## PROBLEM REQUIREMENTS
Spot each line in the data below containing "computer" and copy it.

(DATA)

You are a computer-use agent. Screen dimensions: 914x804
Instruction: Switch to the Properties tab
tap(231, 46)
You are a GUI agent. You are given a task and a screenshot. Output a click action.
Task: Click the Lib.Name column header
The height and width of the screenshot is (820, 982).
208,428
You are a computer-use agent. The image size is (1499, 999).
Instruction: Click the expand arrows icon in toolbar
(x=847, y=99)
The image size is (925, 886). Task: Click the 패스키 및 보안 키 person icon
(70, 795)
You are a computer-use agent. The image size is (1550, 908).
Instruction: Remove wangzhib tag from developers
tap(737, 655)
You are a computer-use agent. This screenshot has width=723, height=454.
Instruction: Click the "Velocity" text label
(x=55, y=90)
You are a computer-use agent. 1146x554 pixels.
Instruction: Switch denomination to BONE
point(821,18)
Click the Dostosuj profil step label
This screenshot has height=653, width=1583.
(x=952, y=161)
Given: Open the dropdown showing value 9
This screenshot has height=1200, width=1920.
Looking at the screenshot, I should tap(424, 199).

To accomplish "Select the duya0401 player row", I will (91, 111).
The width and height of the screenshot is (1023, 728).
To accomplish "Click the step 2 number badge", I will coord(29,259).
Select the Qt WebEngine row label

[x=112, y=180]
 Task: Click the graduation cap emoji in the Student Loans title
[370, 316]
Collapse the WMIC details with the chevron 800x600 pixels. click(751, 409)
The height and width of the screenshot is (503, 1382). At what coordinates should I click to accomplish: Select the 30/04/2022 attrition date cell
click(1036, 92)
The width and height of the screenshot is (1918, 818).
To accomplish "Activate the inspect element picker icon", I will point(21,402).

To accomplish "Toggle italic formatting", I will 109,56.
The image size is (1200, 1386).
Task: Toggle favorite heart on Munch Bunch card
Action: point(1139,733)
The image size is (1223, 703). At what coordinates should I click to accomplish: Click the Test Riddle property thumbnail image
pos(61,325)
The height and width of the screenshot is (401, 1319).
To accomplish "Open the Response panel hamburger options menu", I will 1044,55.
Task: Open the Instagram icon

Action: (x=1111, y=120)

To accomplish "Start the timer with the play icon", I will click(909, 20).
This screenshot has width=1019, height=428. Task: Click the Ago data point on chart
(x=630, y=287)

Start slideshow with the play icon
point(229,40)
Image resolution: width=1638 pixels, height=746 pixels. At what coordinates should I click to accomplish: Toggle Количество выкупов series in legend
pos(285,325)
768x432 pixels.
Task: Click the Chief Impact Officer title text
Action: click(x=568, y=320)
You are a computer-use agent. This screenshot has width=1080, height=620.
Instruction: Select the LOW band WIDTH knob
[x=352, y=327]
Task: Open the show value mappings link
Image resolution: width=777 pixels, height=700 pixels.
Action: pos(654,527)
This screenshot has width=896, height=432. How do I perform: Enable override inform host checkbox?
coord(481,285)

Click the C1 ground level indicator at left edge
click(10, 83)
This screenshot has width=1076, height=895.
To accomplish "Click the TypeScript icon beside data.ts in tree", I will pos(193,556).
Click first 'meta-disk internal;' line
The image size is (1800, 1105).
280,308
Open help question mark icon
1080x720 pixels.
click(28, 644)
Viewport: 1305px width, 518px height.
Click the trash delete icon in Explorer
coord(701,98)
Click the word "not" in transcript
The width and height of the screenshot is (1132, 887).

(End DATA)

## WORKED SOLUTION
You are a computer-use agent. Screen dimensions: 914x804
You are a computer-use agent. The image size is (1499, 999).
You are a computer-use agent. The image size is (1550, 908).
You are a computer-use agent. This screenshot has width=723, height=454.
You are a computer-use agent. 1146x554 pixels.
You are a computer-use agent. This screenshot has width=1080, height=620.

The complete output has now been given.